If this is the cause, we should see something similar with Nikon cameras in the red and blue channels, where they do WB prescaling. I’ll do a run with the D850 this morning and see if that’s the case. I’ve never noticed it before. I can also simulate it, but I prefer to do tests on real cameras if I can do good ones.
Mark Shelley says
What is the spacing of the histogram gaps on the Nikon D850?
They are not uniform. The red channel gaps are about 7 counts apart, with a few 8 count runs about every 10th block or so. The blue channel gaps are about 9 counts apart with a few 8 count runs every 9 runs or so. So I’m thinking the average red gap is every 7.1 counts, and the average blue gap is every 8.9 counts. So the average red gain is about 1.14, and the average blue gain is about 1.11, right? Is there an analytic way to get the gain?
Mark Shelley says
I’ve done a simulation is a spreadsheet. I’ve assumed a read noise of 3e, a gain of 2.5e/ADU and a final digital multiplier of 1.038 to create the histogram gaps. For each point on the graph 40,000 floating point samples were generated, rounded to integer then multiplied by 1.038 and truncated to integer. The mean and standard deviation were then calculated and the point plotted on the graph. Another line on the graph does the same but without the digital multiplier so it represenmts a theoretical A7RIII without the histogram gaps.
The plot is here: http://www.markshelley.co.uk/webdisk/A7RIII_HistogramGapSimulation.png
I think you’ll agree it matches Jim’s real world result pretty well.
Very good, Mark.
Ian Barron says
First THANK YOU ! for your island of sanity in the morass of the web.
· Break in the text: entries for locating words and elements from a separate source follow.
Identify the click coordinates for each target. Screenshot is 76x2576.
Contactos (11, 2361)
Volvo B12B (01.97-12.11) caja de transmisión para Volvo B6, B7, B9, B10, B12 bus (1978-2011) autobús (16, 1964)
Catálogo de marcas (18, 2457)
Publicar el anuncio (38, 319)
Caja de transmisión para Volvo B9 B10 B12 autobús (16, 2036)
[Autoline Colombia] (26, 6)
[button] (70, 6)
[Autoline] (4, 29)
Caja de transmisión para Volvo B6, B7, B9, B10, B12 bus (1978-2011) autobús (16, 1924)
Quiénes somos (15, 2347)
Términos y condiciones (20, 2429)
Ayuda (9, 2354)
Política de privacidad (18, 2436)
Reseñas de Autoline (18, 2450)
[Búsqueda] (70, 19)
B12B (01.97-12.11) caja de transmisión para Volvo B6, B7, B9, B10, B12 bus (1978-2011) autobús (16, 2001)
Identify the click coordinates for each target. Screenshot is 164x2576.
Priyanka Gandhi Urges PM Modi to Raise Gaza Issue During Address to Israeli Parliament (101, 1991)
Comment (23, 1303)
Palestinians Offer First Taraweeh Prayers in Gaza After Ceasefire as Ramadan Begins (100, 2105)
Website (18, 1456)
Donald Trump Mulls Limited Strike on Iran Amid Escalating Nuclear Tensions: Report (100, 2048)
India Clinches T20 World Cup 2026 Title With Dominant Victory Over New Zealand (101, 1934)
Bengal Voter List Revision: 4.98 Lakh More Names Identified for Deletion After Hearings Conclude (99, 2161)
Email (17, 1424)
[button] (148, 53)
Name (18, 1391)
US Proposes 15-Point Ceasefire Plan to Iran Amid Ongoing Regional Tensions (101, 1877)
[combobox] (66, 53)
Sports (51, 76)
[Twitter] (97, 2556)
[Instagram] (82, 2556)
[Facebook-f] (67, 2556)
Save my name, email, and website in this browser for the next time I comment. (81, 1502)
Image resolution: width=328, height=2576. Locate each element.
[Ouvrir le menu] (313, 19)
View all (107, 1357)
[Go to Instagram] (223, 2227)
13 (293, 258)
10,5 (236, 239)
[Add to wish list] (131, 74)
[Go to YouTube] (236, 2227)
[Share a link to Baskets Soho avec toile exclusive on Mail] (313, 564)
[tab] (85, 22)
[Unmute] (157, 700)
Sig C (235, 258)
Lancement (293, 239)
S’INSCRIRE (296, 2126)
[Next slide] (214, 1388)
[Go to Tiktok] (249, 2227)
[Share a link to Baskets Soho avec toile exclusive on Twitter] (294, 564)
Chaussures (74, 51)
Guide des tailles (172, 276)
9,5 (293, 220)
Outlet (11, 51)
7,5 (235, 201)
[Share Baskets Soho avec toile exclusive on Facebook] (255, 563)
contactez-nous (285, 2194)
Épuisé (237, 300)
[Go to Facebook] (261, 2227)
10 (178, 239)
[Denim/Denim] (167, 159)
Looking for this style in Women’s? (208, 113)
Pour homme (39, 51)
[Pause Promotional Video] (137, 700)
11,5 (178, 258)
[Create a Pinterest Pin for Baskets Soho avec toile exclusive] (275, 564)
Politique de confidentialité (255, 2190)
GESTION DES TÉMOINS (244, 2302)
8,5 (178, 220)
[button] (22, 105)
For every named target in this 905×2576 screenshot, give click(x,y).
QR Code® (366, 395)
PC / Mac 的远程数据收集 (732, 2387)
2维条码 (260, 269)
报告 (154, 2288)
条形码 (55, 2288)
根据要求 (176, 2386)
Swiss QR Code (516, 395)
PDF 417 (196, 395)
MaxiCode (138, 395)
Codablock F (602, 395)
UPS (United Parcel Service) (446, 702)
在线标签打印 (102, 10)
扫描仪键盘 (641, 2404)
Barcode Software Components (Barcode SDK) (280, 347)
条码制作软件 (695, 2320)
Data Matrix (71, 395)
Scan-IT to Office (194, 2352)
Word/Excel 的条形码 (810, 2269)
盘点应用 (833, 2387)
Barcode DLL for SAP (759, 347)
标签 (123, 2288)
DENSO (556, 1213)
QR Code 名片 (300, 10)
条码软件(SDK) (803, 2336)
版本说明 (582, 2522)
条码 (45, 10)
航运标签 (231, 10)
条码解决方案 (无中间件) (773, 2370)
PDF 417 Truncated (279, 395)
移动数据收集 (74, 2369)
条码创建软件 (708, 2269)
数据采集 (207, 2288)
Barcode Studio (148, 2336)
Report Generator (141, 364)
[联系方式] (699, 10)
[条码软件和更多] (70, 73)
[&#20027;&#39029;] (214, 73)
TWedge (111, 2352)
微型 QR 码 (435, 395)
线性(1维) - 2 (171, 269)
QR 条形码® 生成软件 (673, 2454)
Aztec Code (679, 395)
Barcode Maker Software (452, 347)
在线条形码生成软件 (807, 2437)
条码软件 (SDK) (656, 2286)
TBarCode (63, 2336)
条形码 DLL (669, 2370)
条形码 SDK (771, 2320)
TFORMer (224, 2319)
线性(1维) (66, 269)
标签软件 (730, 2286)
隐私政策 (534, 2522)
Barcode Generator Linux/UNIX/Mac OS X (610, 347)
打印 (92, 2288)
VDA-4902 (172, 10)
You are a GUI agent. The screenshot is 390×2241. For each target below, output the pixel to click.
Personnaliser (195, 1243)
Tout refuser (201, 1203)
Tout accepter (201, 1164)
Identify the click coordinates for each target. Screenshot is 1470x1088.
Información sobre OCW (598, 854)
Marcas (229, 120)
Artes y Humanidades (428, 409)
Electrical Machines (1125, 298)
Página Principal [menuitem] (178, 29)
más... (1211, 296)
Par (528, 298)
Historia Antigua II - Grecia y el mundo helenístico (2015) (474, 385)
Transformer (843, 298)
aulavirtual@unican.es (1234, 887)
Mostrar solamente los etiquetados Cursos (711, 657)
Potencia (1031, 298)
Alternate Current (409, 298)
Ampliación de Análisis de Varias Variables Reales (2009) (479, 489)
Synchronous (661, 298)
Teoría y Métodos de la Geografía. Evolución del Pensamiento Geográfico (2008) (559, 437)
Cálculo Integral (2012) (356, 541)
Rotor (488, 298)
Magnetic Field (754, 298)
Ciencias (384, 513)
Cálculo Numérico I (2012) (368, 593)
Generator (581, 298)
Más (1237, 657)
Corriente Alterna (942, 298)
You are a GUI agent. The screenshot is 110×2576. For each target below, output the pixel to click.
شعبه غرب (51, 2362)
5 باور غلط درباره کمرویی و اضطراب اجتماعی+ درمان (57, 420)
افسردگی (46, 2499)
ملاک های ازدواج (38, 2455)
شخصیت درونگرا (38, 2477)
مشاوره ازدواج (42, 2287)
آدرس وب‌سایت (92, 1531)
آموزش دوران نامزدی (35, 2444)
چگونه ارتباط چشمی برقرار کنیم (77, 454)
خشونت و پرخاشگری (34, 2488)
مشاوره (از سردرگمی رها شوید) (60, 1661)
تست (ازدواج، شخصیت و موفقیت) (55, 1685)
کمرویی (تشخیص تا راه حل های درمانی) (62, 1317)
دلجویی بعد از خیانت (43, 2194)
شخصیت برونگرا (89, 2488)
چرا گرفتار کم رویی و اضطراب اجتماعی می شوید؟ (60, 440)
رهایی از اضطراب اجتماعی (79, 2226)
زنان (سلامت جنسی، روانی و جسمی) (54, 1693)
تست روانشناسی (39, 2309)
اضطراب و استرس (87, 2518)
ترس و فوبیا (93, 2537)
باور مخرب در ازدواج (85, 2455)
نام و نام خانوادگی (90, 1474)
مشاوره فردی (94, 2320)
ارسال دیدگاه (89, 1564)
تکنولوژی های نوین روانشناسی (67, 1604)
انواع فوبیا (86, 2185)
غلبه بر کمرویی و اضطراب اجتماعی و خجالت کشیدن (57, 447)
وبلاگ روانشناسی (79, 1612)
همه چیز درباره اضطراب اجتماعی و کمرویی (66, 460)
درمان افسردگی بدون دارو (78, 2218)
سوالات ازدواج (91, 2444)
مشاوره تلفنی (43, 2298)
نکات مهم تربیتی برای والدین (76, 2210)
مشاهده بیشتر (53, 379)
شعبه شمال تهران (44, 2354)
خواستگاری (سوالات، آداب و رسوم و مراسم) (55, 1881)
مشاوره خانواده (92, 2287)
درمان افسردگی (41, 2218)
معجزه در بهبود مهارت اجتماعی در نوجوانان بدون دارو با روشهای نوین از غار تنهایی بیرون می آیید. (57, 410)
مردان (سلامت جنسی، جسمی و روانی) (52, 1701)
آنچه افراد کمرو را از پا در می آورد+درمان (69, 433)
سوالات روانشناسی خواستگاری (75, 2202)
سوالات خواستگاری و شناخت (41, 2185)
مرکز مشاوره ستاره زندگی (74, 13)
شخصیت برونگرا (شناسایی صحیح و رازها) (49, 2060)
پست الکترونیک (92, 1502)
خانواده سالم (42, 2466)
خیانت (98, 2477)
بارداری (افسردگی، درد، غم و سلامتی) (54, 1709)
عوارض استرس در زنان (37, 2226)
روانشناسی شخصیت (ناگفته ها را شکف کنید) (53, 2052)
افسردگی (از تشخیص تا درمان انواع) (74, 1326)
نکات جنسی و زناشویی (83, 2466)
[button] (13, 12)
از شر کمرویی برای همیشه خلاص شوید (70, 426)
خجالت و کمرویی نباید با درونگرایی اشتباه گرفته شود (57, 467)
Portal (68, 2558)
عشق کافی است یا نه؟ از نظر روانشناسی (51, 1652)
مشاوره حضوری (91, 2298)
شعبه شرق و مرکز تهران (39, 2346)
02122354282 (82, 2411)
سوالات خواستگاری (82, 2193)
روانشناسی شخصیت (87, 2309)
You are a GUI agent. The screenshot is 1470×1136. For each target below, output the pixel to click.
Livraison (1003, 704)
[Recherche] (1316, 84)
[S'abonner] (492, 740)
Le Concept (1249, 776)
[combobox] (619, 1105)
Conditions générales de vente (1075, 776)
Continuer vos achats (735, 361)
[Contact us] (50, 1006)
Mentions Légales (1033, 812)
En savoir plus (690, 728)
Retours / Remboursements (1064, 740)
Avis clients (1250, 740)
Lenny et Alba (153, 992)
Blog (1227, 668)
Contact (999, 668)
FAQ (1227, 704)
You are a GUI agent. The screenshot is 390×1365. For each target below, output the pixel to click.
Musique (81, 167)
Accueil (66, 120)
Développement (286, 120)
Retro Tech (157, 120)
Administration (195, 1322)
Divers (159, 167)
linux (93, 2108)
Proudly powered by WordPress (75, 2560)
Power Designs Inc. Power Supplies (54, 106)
I realise that i am replying to a very old post here, but i have been struggling with these graphs for a while.
you wrote “The vertical axis is the standard deviation (RMS value) of the noise in a 200×200 pixel sample. It’s also a log base two scale and 0 is RMS noise equal to full scale. The sampling method was the subtraction of pairs of identical exposures. ”
I dont see what i am missing but i cannot understand why the RMS of the noise INCREASES towards full well saturation ?
I would really appreciate it if you had a few minutes to try and explain to me what im missing .
As the number of photons captured increases, so does the noise, following a Poisson distribution. If the number of photons captured is N, the rms noise is sqrt(N). So the noise does go up as the scene gets brighter. But the signal to noise ratio, N/sqrt(N), goes up, too.
Ian Barron says
‘Hits forehead with palm’
Thank you ! For some daft reason I was instinctively thinking that the subtraction of pairs of identical exposures was deriving the occurrence frequency of the noise and not the amplitude –
– some days i impress even myself with how stupid i can be 🙂
The subtraction of the pairs eliminates the fixed-pattern noise, and leaves the noise that is variable from frame to frame, like photon noise. The subtracted noise is then divided by the square root of two to normalize it to the noise of a single image.